- Exercise input -
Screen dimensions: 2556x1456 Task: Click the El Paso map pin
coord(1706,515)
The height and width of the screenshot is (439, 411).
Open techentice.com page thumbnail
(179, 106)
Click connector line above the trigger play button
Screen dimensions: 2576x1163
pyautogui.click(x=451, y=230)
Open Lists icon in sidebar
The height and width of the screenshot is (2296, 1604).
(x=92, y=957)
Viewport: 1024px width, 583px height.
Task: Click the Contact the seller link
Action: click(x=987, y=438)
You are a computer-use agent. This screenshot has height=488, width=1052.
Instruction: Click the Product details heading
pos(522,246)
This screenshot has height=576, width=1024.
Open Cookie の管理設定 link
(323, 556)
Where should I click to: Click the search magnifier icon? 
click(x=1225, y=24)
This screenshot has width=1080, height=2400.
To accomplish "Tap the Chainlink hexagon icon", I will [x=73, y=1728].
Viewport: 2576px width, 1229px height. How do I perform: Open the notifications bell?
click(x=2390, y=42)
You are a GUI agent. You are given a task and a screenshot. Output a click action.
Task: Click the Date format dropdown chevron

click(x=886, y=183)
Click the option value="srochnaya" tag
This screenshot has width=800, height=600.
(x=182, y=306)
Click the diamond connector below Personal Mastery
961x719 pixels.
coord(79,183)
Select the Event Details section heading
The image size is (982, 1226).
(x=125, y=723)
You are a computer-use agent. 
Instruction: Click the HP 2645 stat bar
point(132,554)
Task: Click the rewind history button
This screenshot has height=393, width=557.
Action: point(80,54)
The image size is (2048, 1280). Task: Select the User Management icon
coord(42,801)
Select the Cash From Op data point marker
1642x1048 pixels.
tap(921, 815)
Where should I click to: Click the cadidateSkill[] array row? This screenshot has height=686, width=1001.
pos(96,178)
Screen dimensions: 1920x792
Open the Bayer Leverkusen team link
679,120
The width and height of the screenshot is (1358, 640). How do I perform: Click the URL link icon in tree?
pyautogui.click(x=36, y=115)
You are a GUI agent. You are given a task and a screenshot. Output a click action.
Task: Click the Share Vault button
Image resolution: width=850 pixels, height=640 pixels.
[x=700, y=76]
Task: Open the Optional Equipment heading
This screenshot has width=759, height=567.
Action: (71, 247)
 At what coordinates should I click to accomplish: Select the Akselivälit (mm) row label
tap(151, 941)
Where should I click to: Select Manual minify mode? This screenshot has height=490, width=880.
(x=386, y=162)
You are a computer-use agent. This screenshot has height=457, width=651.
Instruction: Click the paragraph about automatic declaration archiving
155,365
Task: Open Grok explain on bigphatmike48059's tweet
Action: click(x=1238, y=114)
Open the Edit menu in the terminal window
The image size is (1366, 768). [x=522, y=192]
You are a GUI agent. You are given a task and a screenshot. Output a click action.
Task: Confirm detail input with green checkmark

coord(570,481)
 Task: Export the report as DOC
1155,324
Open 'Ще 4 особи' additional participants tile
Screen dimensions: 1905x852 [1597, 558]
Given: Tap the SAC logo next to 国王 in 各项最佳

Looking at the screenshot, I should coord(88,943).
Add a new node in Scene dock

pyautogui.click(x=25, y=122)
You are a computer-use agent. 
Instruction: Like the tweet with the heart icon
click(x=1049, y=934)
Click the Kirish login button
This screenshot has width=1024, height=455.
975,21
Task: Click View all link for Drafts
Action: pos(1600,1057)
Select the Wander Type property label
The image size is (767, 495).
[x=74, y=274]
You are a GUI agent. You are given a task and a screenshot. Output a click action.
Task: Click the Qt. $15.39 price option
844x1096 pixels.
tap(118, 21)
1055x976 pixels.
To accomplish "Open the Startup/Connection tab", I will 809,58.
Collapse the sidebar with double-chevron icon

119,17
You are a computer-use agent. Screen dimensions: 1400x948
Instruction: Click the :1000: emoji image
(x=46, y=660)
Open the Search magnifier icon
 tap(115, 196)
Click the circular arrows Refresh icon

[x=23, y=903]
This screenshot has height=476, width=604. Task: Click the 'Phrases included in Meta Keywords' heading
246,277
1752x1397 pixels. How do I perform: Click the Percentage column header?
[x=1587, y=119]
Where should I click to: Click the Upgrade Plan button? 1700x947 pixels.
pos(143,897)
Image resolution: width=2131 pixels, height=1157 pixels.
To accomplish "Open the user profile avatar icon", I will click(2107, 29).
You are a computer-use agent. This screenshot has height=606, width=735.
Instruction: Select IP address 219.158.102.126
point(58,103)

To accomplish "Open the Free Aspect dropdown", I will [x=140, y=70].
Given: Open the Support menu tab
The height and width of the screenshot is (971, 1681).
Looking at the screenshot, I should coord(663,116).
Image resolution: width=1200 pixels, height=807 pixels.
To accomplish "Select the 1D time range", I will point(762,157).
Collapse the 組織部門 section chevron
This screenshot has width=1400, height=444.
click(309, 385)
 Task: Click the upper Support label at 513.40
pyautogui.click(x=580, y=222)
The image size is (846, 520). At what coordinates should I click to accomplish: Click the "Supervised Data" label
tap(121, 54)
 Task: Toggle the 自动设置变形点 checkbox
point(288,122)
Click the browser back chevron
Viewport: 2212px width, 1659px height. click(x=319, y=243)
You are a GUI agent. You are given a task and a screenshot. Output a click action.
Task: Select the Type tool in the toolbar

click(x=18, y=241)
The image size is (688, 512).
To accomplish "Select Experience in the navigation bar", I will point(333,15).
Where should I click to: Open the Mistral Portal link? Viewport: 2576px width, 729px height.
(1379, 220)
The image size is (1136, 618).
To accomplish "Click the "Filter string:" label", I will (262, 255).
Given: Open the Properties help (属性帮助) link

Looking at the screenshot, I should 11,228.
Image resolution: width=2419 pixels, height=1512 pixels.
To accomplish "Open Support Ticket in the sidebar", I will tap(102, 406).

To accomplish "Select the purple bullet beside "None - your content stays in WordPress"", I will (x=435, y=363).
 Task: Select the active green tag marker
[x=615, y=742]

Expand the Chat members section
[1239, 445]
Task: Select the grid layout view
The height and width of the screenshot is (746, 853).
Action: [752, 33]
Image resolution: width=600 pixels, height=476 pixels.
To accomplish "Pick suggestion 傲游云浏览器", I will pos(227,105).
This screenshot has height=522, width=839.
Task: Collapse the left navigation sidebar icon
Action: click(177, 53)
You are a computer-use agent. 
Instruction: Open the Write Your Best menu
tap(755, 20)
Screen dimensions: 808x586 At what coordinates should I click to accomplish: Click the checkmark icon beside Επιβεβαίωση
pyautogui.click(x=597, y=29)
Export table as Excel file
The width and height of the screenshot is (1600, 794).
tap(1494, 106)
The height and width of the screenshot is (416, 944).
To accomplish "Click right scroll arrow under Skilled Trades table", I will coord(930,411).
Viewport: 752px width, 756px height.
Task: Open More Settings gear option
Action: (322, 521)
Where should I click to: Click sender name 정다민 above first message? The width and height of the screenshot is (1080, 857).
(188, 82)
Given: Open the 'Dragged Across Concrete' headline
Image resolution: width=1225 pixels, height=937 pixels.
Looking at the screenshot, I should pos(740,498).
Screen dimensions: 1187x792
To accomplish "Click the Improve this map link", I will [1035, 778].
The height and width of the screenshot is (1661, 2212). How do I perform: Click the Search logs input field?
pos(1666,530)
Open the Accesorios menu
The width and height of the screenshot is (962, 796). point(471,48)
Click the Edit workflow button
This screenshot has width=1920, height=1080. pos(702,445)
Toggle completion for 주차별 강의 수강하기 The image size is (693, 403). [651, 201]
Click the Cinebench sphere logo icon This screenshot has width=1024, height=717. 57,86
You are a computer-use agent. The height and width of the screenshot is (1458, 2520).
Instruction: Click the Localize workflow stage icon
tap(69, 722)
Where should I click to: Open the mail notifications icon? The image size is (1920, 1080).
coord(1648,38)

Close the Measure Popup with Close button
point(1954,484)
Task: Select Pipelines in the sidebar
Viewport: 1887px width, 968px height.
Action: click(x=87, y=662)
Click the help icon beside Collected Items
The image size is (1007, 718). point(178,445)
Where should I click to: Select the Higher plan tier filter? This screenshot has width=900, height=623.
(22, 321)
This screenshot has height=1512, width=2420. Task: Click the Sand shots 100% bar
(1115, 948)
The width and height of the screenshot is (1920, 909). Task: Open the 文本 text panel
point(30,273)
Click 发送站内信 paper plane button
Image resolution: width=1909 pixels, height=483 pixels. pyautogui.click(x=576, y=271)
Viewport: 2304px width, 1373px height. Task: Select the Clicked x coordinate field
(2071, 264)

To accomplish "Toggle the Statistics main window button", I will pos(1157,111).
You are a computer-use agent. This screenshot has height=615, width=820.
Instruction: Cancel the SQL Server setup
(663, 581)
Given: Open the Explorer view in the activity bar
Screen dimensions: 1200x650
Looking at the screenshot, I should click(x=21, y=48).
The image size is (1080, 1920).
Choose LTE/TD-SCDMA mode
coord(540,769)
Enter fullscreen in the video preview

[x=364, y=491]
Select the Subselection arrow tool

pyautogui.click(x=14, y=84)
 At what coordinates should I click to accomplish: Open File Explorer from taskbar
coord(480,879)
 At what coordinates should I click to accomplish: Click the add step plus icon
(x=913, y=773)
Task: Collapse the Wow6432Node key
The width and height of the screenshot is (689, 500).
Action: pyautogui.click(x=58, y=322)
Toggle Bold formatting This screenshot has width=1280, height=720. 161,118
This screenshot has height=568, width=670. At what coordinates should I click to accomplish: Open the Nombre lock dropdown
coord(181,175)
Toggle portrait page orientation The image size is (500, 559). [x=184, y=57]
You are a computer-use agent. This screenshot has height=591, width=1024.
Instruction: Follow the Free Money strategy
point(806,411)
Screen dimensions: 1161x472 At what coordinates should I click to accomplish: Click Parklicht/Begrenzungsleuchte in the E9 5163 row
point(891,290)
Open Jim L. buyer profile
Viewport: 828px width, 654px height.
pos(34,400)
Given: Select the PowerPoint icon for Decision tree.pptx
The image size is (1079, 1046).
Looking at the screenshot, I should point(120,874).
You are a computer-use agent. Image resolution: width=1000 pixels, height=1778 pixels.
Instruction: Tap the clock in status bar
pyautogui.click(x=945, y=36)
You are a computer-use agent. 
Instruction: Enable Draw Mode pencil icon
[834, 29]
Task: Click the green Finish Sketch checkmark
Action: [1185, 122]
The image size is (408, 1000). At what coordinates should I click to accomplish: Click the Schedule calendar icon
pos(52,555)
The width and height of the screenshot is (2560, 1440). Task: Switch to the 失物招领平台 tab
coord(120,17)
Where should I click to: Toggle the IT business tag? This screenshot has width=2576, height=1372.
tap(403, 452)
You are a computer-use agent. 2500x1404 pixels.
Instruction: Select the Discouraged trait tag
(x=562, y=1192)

- What is required -
Copy the entries verbatim, from the line with "Click the Cinebench" up to and including the line with "Toggle portrait page".

- Completed exercise -
Click the Cinebench sphere logo icon This screenshot has width=1024, height=717. 57,86
You are a computer-use agent. The height and width of the screenshot is (1458, 2520).
Instruction: Click the Localize workflow stage icon
tap(69, 722)
Where should I click to: Open the mail notifications icon? The image size is (1920, 1080).
coord(1648,38)

Close the Measure Popup with Close button
point(1954,484)
Task: Select Pipelines in the sidebar
Viewport: 1887px width, 968px height.
Action: click(x=87, y=662)
Click the help icon beside Collected Items
The image size is (1007, 718). point(178,445)
Where should I click to: Select the Higher plan tier filter? This screenshot has width=900, height=623.
(22, 321)
This screenshot has height=1512, width=2420. Task: Click the Sand shots 100% bar
(1115, 948)
The width and height of the screenshot is (1920, 909). Task: Open the 文本 text panel
point(30,273)
Click 发送站内信 paper plane button
Image resolution: width=1909 pixels, height=483 pixels. pyautogui.click(x=576, y=271)
Viewport: 2304px width, 1373px height. Task: Select the Clicked x coordinate field
(2071, 264)

To accomplish "Toggle the Statistics main window button", I will pos(1157,111).
You are a computer-use agent. This screenshot has height=615, width=820.
Instruction: Cancel the SQL Server setup
(663, 581)
Given: Open the Explorer view in the activity bar
Screen dimensions: 1200x650
Looking at the screenshot, I should click(x=21, y=48).
The image size is (1080, 1920).
Choose LTE/TD-SCDMA mode
coord(540,769)
Enter fullscreen in the video preview

[x=364, y=491]
Select the Subselection arrow tool

pyautogui.click(x=14, y=84)
 At what coordinates should I click to accomplish: Open File Explorer from taskbar
coord(480,879)
 At what coordinates should I click to accomplish: Click the add step plus icon
(x=913, y=773)
Task: Collapse the Wow6432Node key
The width and height of the screenshot is (689, 500).
Action: pyautogui.click(x=58, y=322)
Toggle Bold formatting This screenshot has width=1280, height=720. 161,118
This screenshot has height=568, width=670. At what coordinates should I click to accomplish: Open the Nombre lock dropdown
coord(181,175)
Toggle portrait page orientation The image size is (500, 559). [x=184, y=57]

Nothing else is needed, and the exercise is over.